# Breeding Meat to Dairy?



## OhCee (Feb 26, 2010)

Do any of you crossbreed meat and dairy goats? Or know of anyone who does?

If you do, what breeds? How does it turn out?

I'm just curious, thanks!!


----------



## toth boer goats (Jul 20, 2008)

I have bred nubian to boer and the kids grew faster... they were gorgeous animals...good in milk and also in meat... this mix ...goes very well together.. :wink: :greengrin:


----------



## OhCee (Feb 26, 2010)

toth boer goats said:


> I have bred nubian to boer and the kids grew faster... they were gorgeous animals...good in milk and also in meat... this mix ...goes very well together.. :wink: :greengrin:


Oh good  That's what I was thinking, Boer Buck to Nubian does... Wethers would be meat, does would stay to be bred if they were good gainers...

Thanks!


----------



## nancy d (Oct 5, 2007)

Yep we cross em too! I have only one purebred Nubian she is really big but her 2yr old 50%Boer Nubie daughter is much bigger broader & longer.
The best of both in one package! :thumb:


----------



## OhCee (Feb 26, 2010)

Do you keep her daughters for milking as well as breeding for meat offspring?


----------



## kelebek (Oct 5, 2007)

I do - I do!!!! I do Mini Fainters - LOL! Myotonics to Nigerian buck.

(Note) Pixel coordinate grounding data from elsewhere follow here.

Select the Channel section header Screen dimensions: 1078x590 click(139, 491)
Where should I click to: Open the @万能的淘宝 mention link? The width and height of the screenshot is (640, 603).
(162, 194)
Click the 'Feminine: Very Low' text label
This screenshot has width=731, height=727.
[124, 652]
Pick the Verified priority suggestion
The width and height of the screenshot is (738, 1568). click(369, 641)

Previously I had some Boer/Sanaan girls that I bred to my nigerian and I had one that I bred to my Nubian and an alpine bred to a Boer.

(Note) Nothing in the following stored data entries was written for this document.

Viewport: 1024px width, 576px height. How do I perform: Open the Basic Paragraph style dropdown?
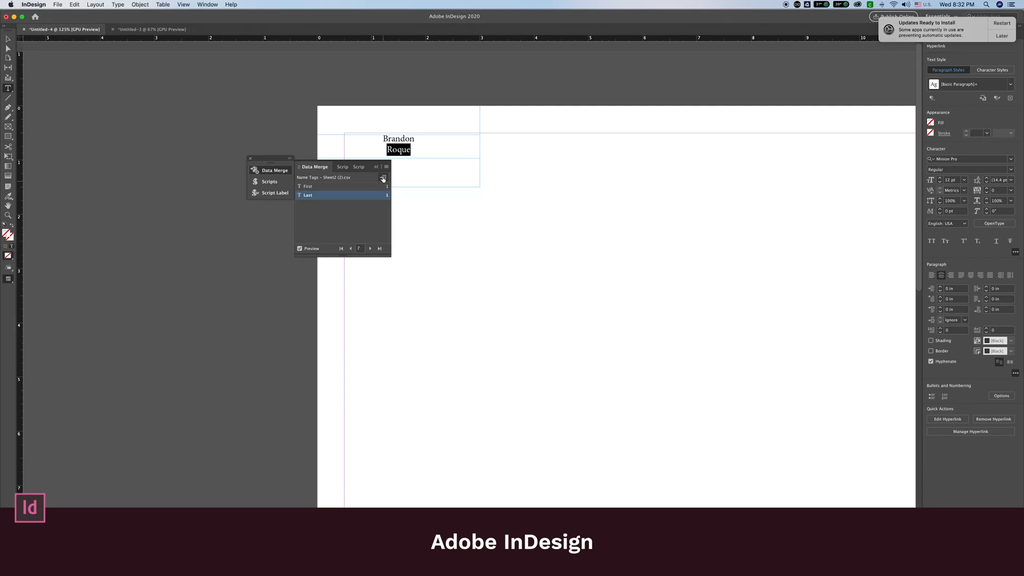pyautogui.click(x=1010, y=85)
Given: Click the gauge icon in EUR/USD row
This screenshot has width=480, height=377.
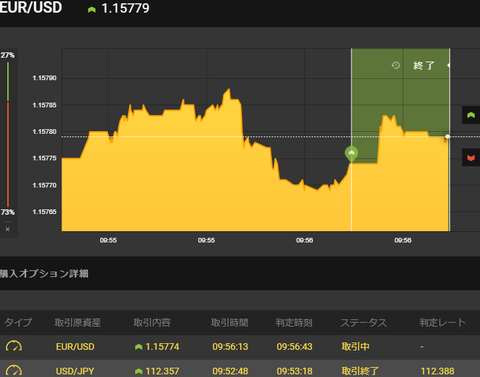Looking at the screenshot, I should [x=14, y=346].

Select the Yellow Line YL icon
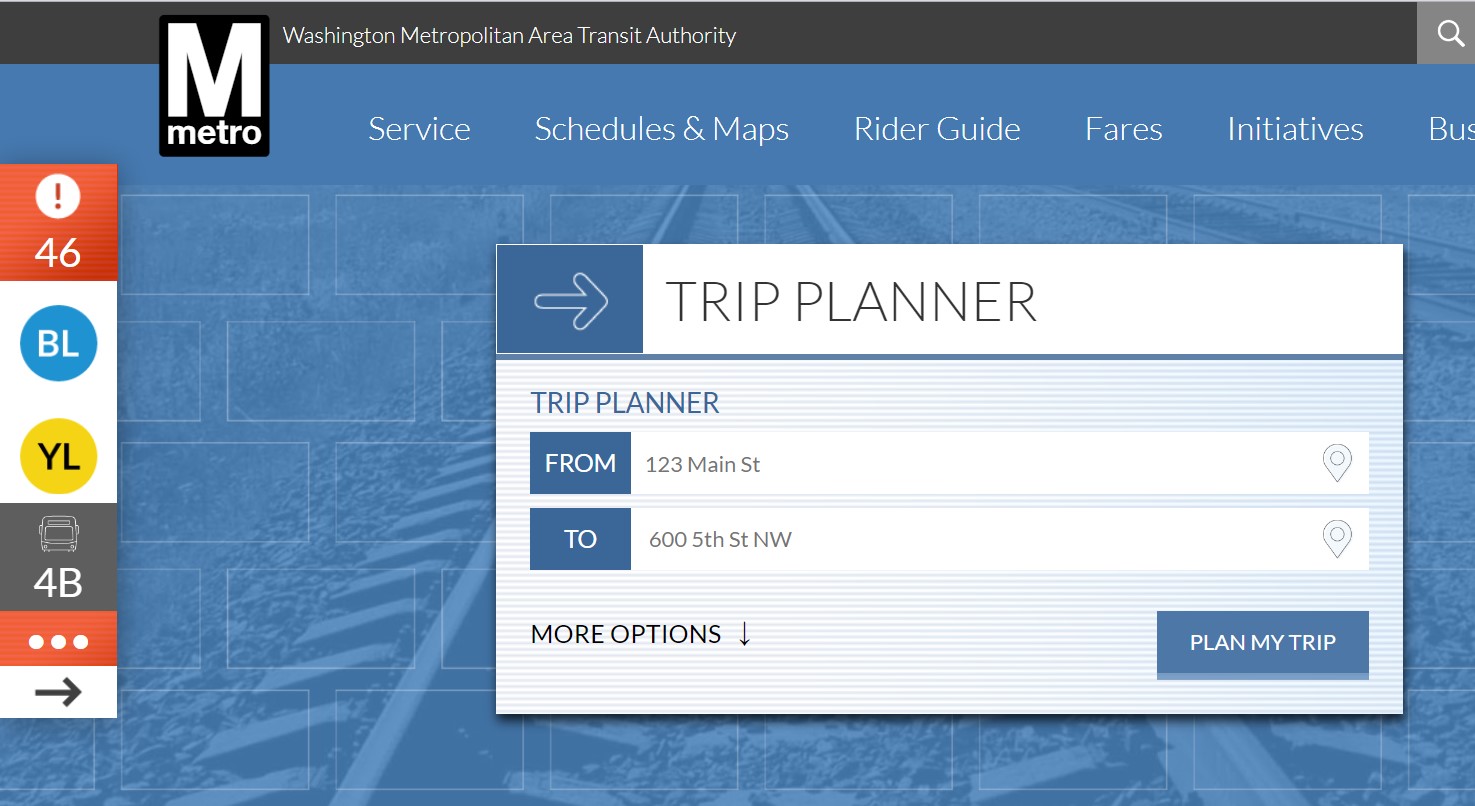click(58, 457)
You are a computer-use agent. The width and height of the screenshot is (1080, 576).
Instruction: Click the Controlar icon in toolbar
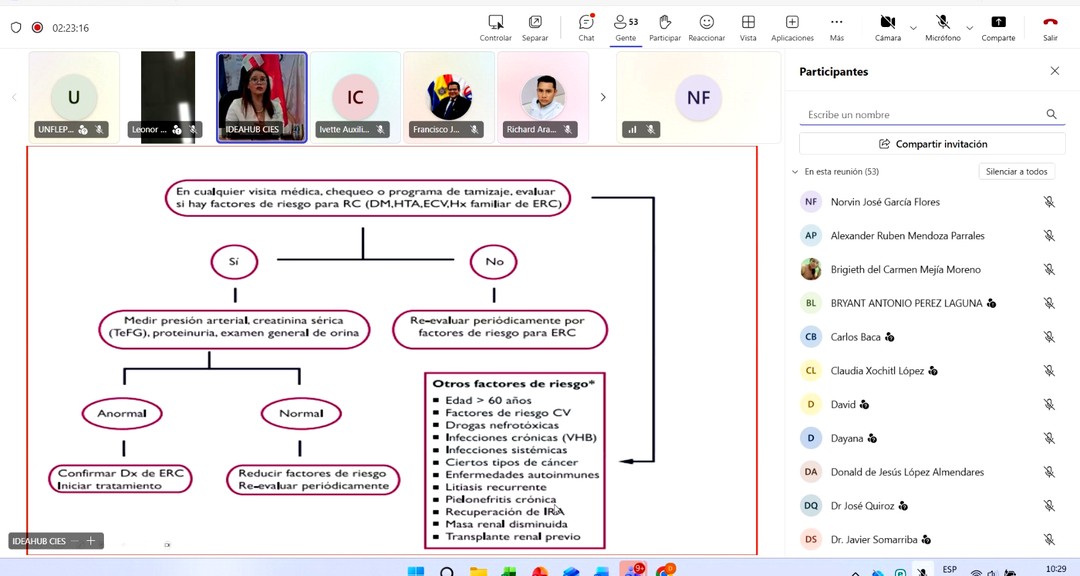pos(495,23)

Heck - meat is meat is meat - LOVE goat meat.


----------



## KGW Farms (Nov 25, 2009)

I have crossed Boer bucks onto Alpine, Saanen, Pygmy, and a Pygmy-Saanen cross. They are ALL excellent crosses. Lots of milk and meat. The 1/2 Boer; 1/4 Saanen and 1/4 Pygmy was the best tasting...lots of marbling!


----------



## AlaskaBoers (May 7, 2008)

nubian x boer...  I have one, katie and shes well built and has tons of milk


----------



## OhCee (Feb 26, 2010)

KGW Farms said:


> I have crossed Boer bucks onto Alpine, Saanen, Pygmy, and a Pygmy-Saanen cross. They are ALL excellent crosses. Lots of milk and meat. The 1/2 Boer; 1/4 Saanen and 1/4 Pygmy was the best tasting...lots of marbling!


If it's safe to breed a Boer buck to a pygmy, is it also safe to breed to Nigi's? The man we bought our first 2 does from said after their second freshening it's safe to breed them to the larger bucks, but I wanted to make sure...


----------



## KGW Farms (Nov 25, 2009)

I am sorry....The Pygmy/Boer cross was Pygmy buck and Boer doe. The Saanen/Pygmy cross was bred to a Boer buck. I am sorry for the misunderstanding.

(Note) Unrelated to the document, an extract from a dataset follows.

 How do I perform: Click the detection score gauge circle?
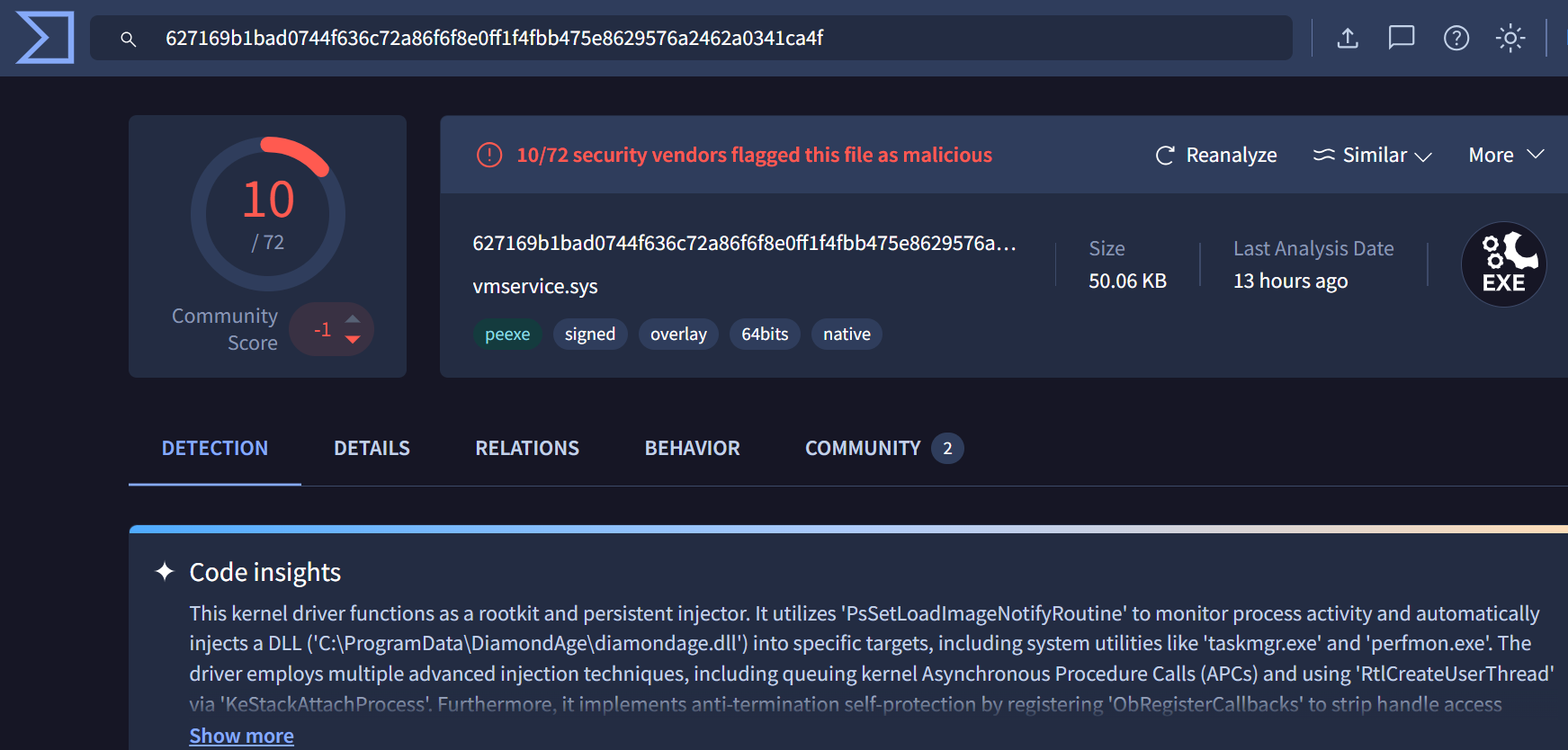(268, 214)
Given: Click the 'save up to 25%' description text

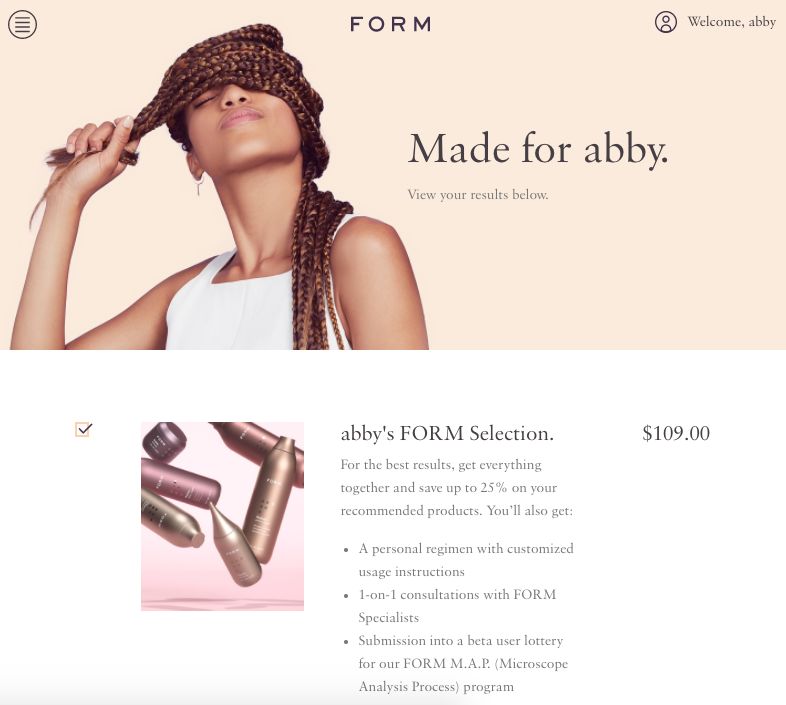Looking at the screenshot, I should click(x=456, y=487).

I wouldn't bred a ND doe to a Boer buck but the other way around would be okay


----------



## OhCee (Feb 26, 2010)

Ahhhh no worries 

Yeah, I thought that sounded hinkey when he told me that! Thanks  

You know what this means?? I gotta get a Nubian girl or two  Hahah the bf will be sooooo happy...


----------



## bleatinghearts (Feb 26, 2010)

When I get home from work tonight (on lunch break) I'll show you a photo of Holly, our Kiko-Saanen-Togg doe. She is due in one month and she's getting really big. We bred her to our Kiko buck. Cant wait to see what babies will be like. She is white with a dark line down her back. I've heard that the saanen color is dominant. Anyone else had that experience?


----------



## FarmGirl18 (Oct 5, 2007)

Boer buck to Nubian doe makes excellent kids!! They grow so quick because of the dairy mom having more milk, definitely a great cross. I definitely wouldn't breed a Boer buck to a Nigi or Pygmy, their kids can be pretty stocky and I'd be concerned about birthing problems.


----------



## OhCee (Feb 26, 2010)

Could I keep a Boer buck with my Nigi buck? Or would the Boer kick his butt into next Friday?


----------



## toth boer goats (Jul 20, 2008)

when they head butt each other ...the boer of course ..may injure the Nigi buck....if he is aggressive....with the playing...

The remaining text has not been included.